На колени ко мне забралась трехцветная кошка-пеструшка, свернулась калачиком и заурчала от счастья под моей ладошкой.

— Успокоя дать? Недавно варила, у соседки совсем нервы никудышные стали.

— Лучше совет дай, — вздохнула я. — Как же мне Дэна в охранки-то закутать, а?

— Совет, говоришь, — Вера задумалась, рассеянно сжевала пирожок и наконец молвила: — А если ему заговоренную на охрану вещь подарить?

— Вер, ему кошка сегодня снилась, какая к черту вещь, — устало призналась я.

— Ого, так с этого и надо было начинать! — теперь она смотрела сочувственно, с традиционной русской жалостливостью во взоре. — Ну, коль так, то у твоего милого два пути. Или сделать охранку, или…

— Ну? — тихонько подтолкнула я запнувшуюся ведьму.

— Ну или пусть хлебнет горюшка, — пожала она плечами. — Все одно — жениться не хочет, чего ради тебе стараться.

— Да хочет он жениться!

Вера выразительно хмыкнула. «Ври больше, — было написано у нее на лбу, — да если б он тебе предложил — ты б давно уже поперед него в загс побежала!».

Я досчитала до десяти, выдохнула и очень вежливо спросила:

— Более вариантов нет? Я к тебе за советом пришла, надеясь что ты меня поопытнее, глядишь чего и подскажешь умного.

— А я тебе умного не сказала, значит? — усмехнулась она.

— Я это и так знаю, Вера. Я же мастер по охранкам, забыла? Но вот как сделать так, чтобы против воли поставить охранку — мне не сообразить. Там же нужно участие человека, сонного его не заговорить, понимаешь?

Вера чуток подумала и предложила:

— А оморочку на него сделать? Навесь пояс рабства, как миленький сделает все, что скажешь.

— Ну да, а потом сниму с него заклятье послушания, и он уйдет. Не простит он мне такого.

— Так память стери да и все!

— Ты умеешь? — жестко спросила я ее. — Умеешь стереть память так, чтобы только вот этот эпизод убрать? Лично я — нет. Получится еще как с той девочкой, Пелагеиной клиенткой.

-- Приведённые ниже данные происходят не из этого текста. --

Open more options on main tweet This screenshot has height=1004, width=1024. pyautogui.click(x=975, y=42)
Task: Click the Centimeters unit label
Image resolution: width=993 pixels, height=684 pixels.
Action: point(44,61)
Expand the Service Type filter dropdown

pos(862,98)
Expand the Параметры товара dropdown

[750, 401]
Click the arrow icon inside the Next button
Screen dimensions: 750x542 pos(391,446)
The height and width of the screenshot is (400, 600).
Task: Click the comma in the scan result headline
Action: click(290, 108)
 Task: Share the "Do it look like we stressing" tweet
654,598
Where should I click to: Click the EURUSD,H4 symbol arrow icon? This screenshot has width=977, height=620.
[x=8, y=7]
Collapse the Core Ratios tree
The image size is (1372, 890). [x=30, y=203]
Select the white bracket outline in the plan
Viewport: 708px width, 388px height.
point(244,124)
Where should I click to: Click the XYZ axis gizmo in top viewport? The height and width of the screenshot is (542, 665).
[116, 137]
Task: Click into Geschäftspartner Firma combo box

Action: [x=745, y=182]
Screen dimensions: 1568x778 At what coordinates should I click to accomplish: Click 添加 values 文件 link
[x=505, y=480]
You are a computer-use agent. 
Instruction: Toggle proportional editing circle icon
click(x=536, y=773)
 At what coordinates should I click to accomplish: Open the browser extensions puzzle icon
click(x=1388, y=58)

Тогда нам всем пришлось попахать. Девочка та пережила изнасилование, и кто-то очень умный подсказал родителям, что можно сходить «к бабушке», та память и сотрет, не будет малышка рвать себе сердце воспоминаниями. По мне, так тут хватило бы успокоя да снятия тоски, но меня никто не спросил. И Пелагеюшка, старый и опытный мастер, и та не смогла ювелирно сработать — вместе со сценой изнасилования из памяти девочки выпало слишком много. Папу забыла напрочь, подруг не узнавала, кое-что из школьного курса стерлось. Пришлось нам всем вместе собираться да переделывать работу Пелагеи.